I am much more likely to hear an older person say, “I don’t like tea,” because back in their day, tea meant either a teabag full of basic Lipton black tea or the green tea at a Chinese restaurant. Millennials are more likely to have discovered tea in a tea shop that offers dozens — or hundreds — of options. That person who doesn’t like tea may never have tried masala chai, or oolong, or pu-erh, or white tea, or the huge variety of flavored, spiced, and scented options. They’ve probably never experienced the difference between that teabag full of dust and an FTGFOP-1 golden black whole-leaf tea. They may still be under the mistaken impression that latte means coffee, leaving them blissfully unaware of the wealth of tea lattes awaiting them in a good tea shop.
I’ve said many, many times that if you work in the tea business today, your primary job is education. I think this survey shows that tea education is working. Sure, we still sell your basic Earl Grey tea, but younger folks like the ladies in the picture above are well educated about their options. You’re as likely to see them sipping whole-leaf black Vietnamese tea or Indian oolong as you are a peach-flavored white tea or a sage Earl Grey (popular in our corner of Montana).
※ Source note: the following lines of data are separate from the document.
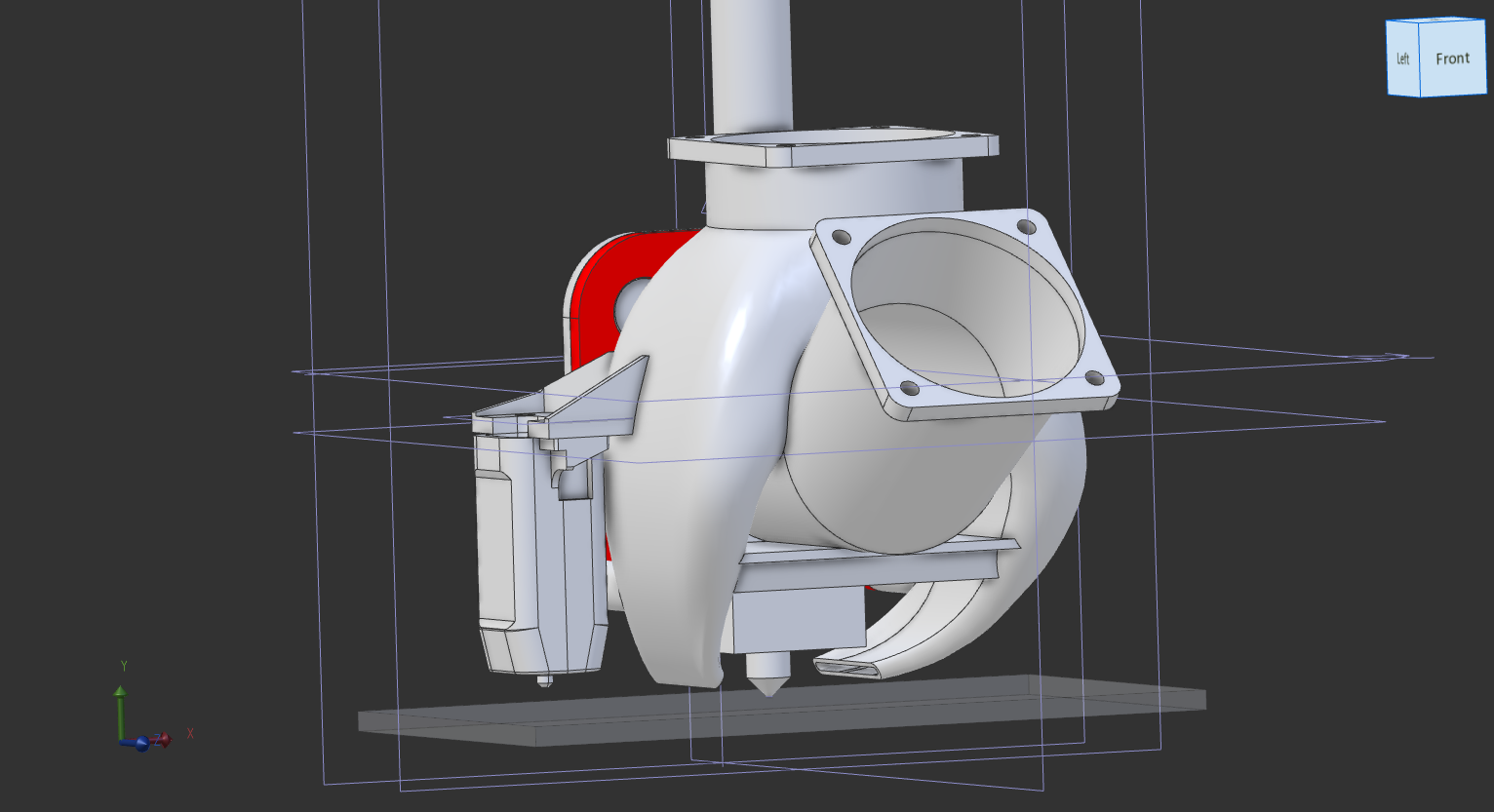Click the right air duct outlet slot

click(845, 668)
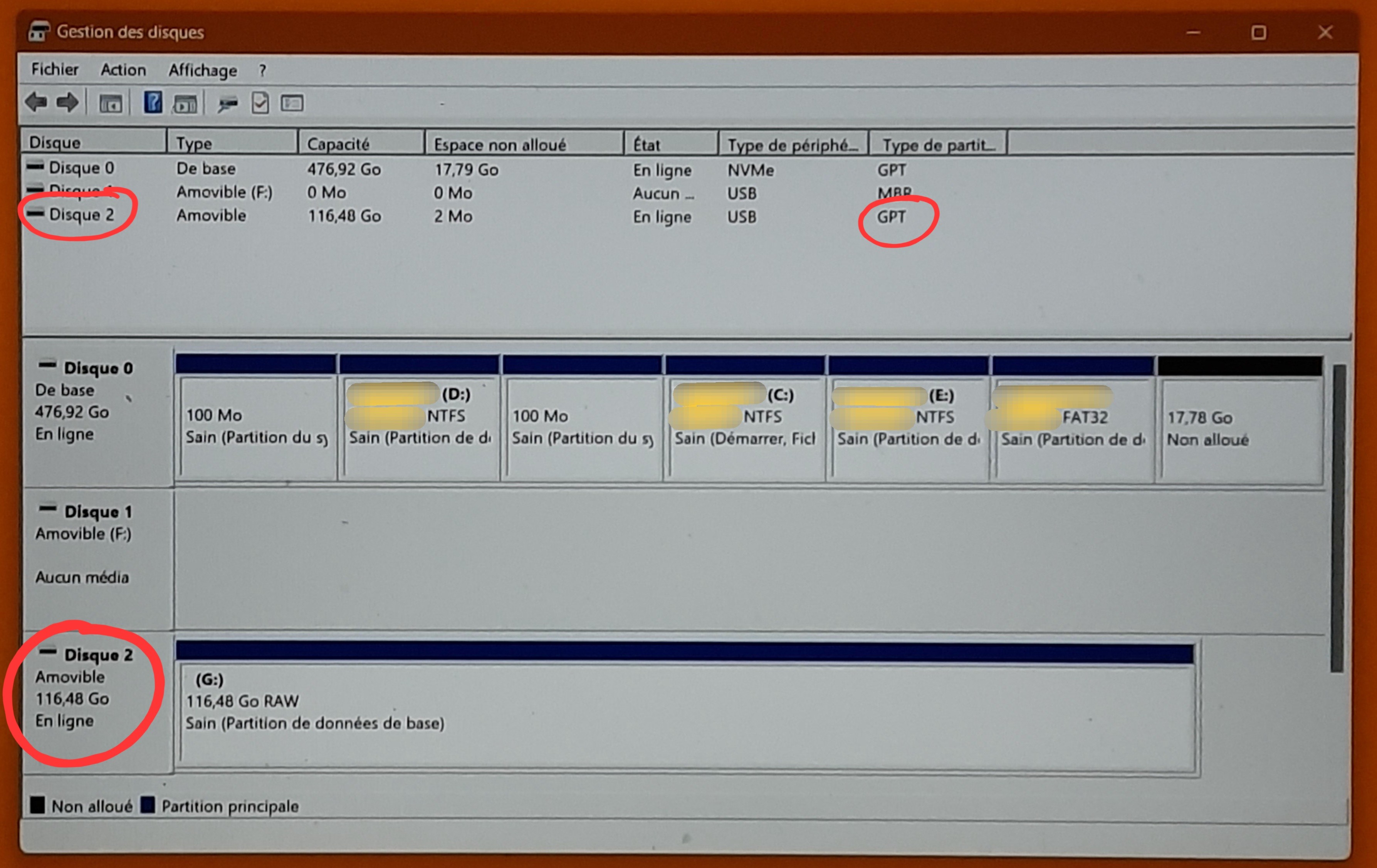Click the rescan disks drive icon
The image size is (1377, 868).
point(228,104)
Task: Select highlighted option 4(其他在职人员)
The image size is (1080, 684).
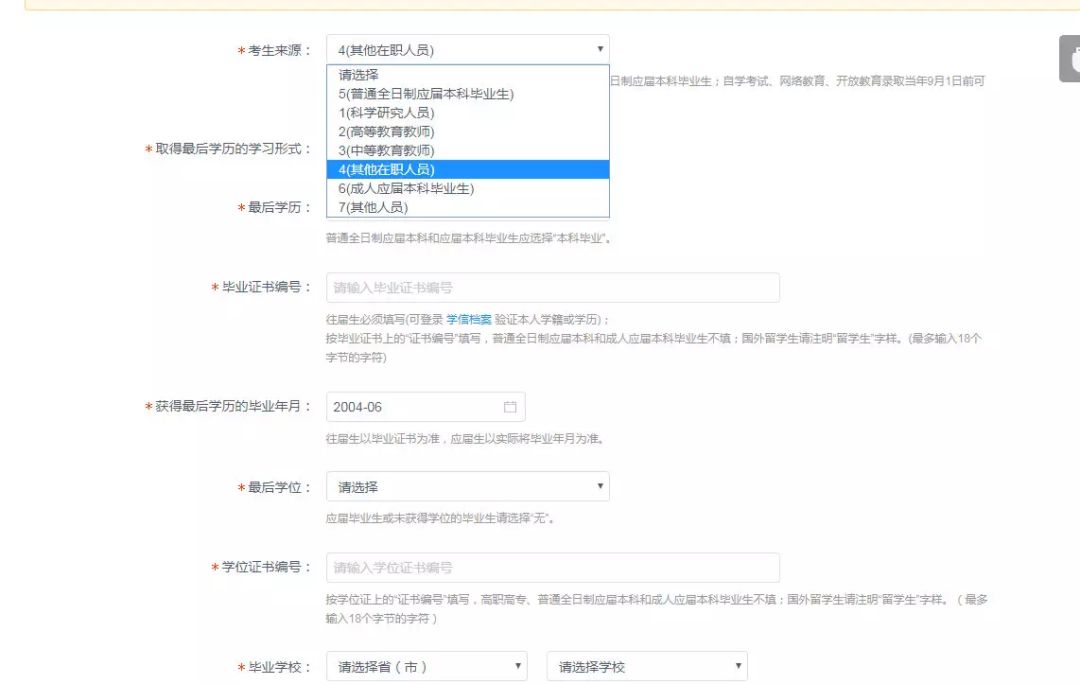Action: [386, 170]
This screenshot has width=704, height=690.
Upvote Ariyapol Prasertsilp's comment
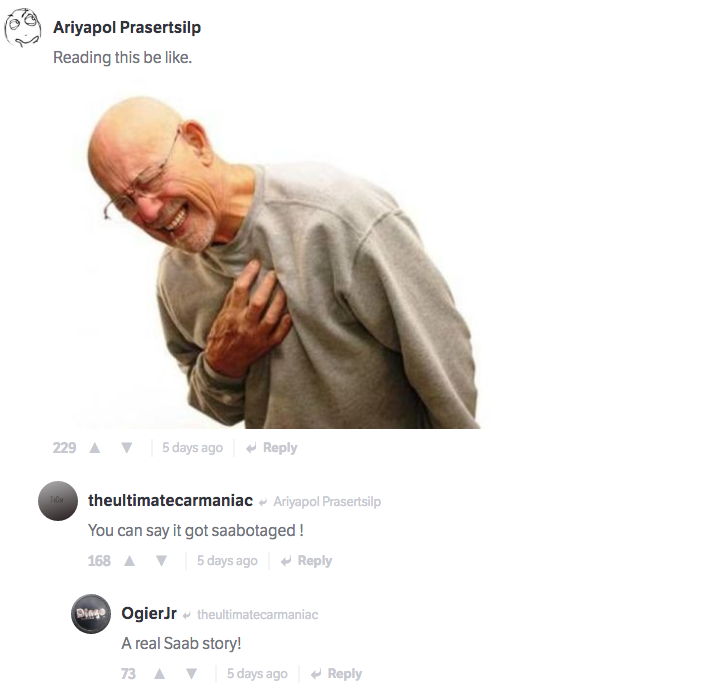point(95,448)
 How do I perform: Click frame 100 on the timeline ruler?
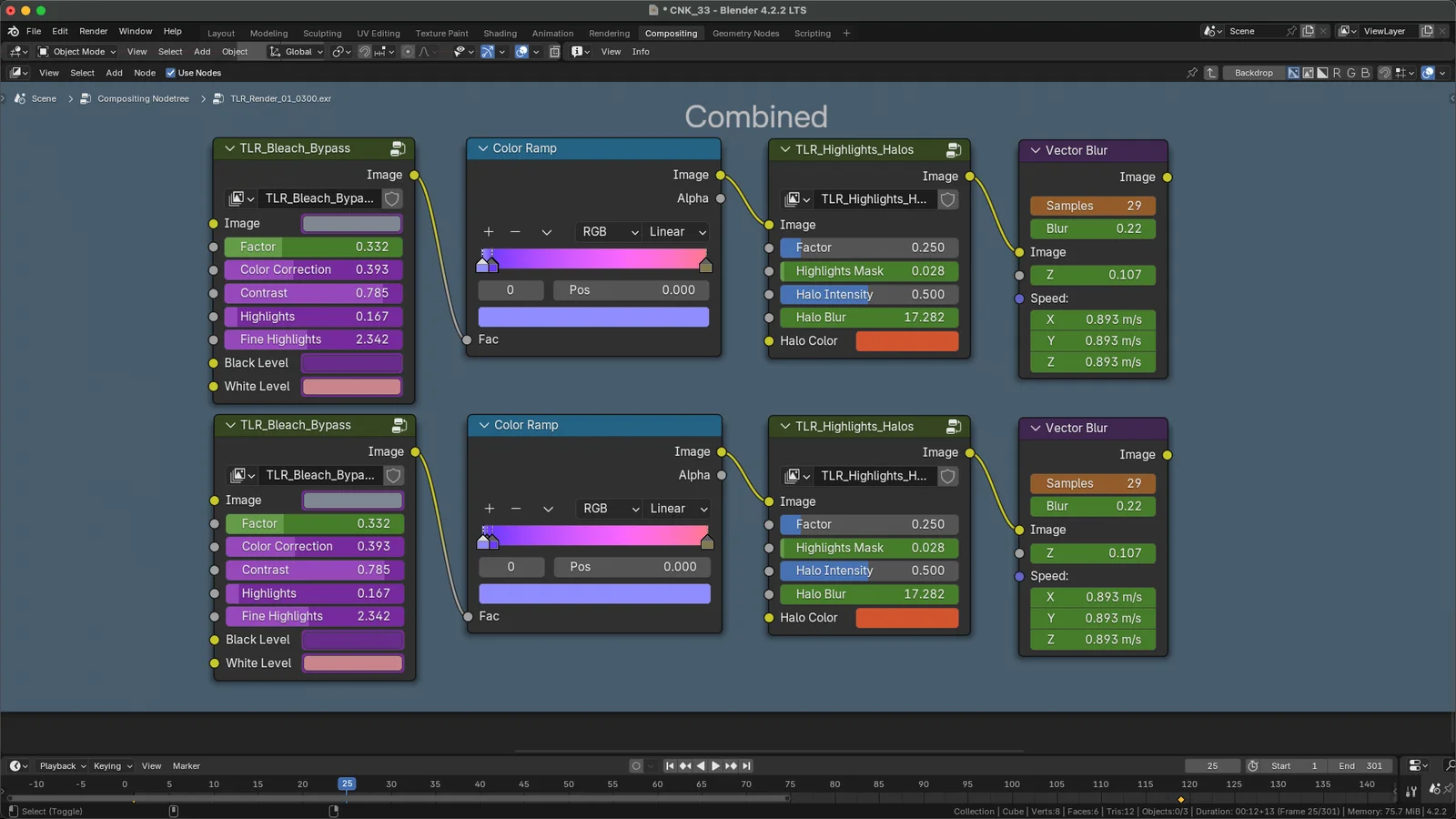point(1011,784)
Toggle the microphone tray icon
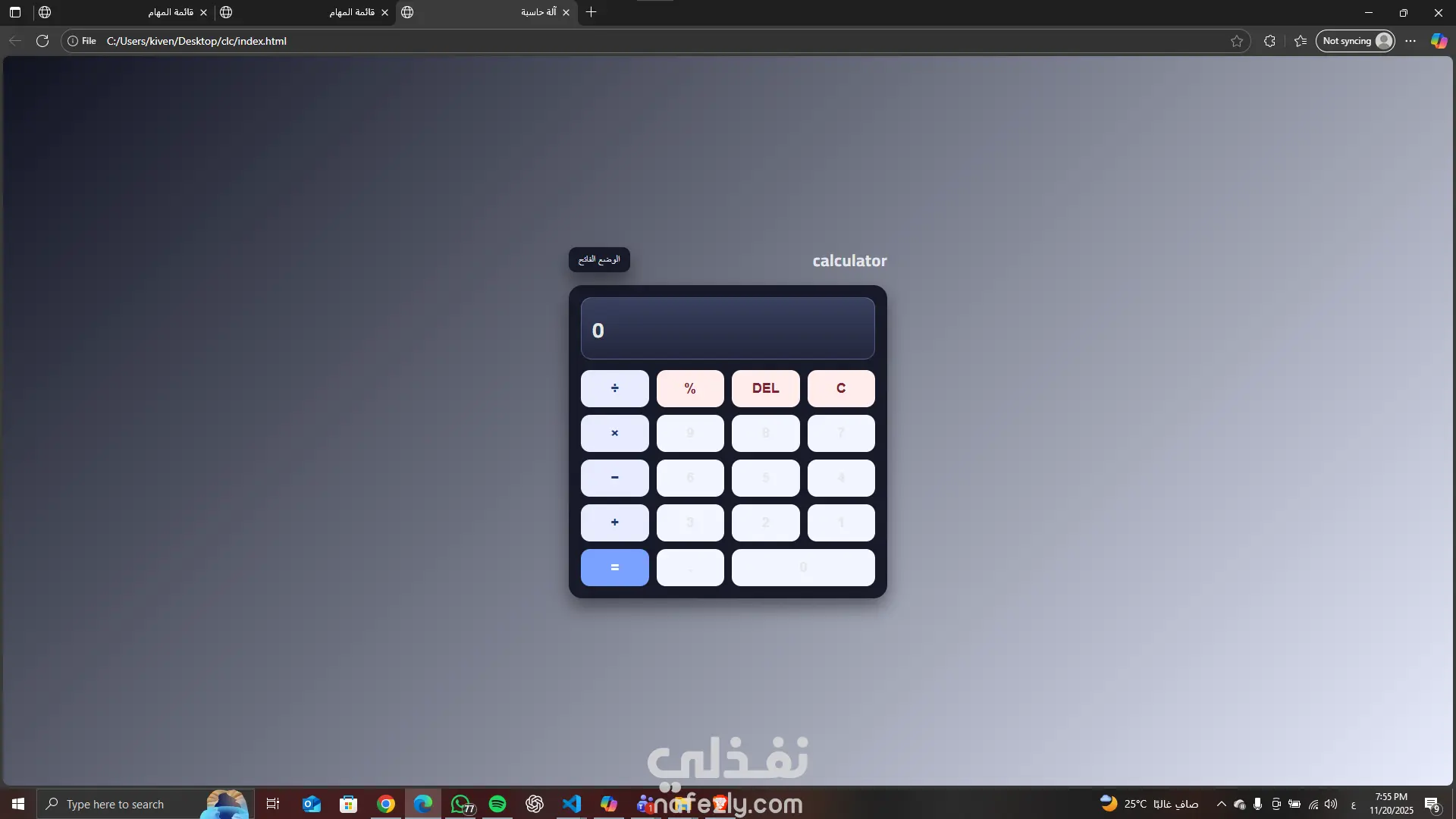 coord(1257,804)
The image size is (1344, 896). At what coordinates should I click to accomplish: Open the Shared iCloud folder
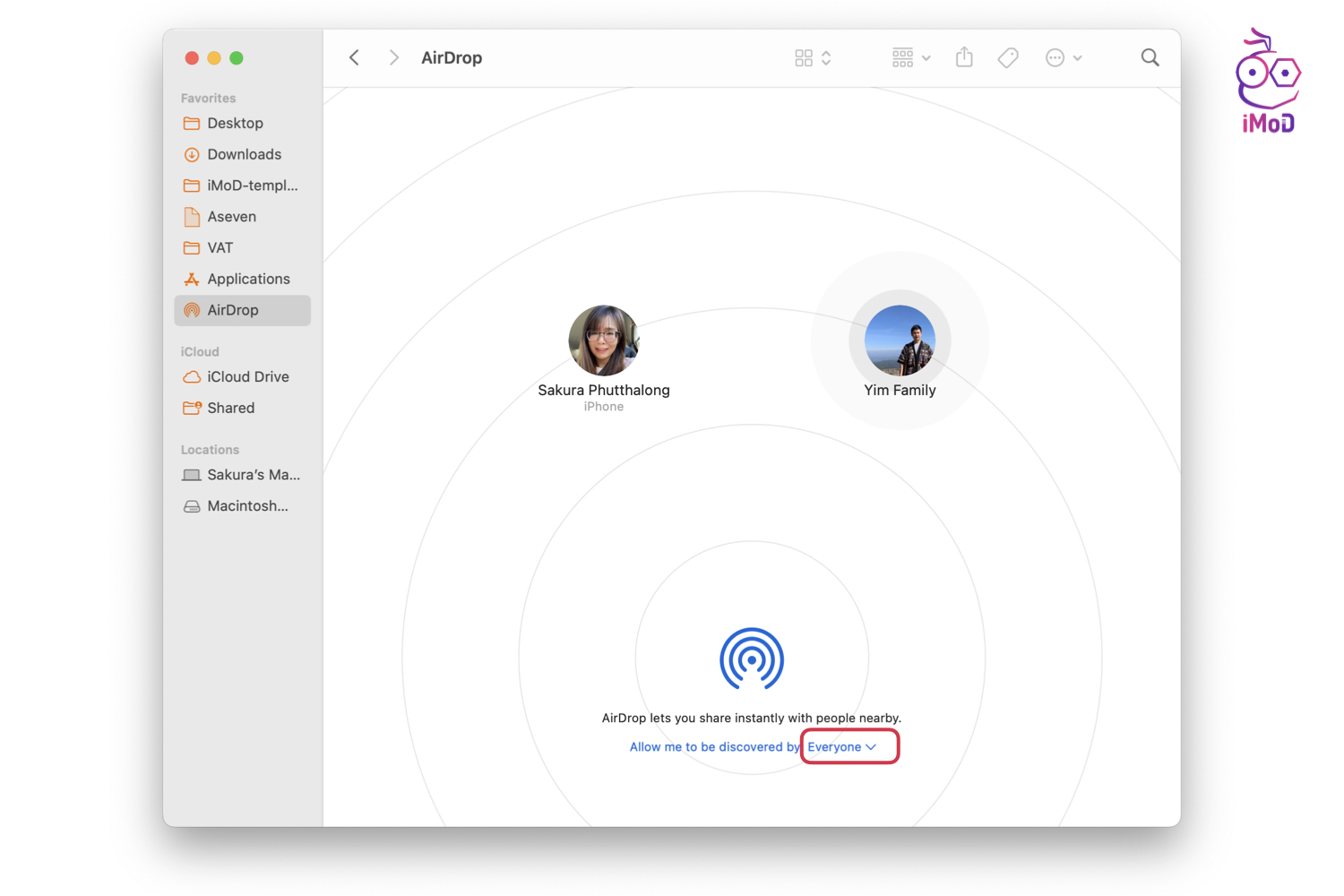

So let’s get out there and buy Grandma a great cup of tea!
While writing this post, I was drinking Jasmine King Silver Needle tea. It’s a delicate white tea perfectly scented with jasmine blossoms, so that you get the aroma of the jasmine and the flavor of the tea. Yes, jasmine isn’t just for green tea anymore. Hey, that’s a great tagline. Look for it as a blog post title one of these days!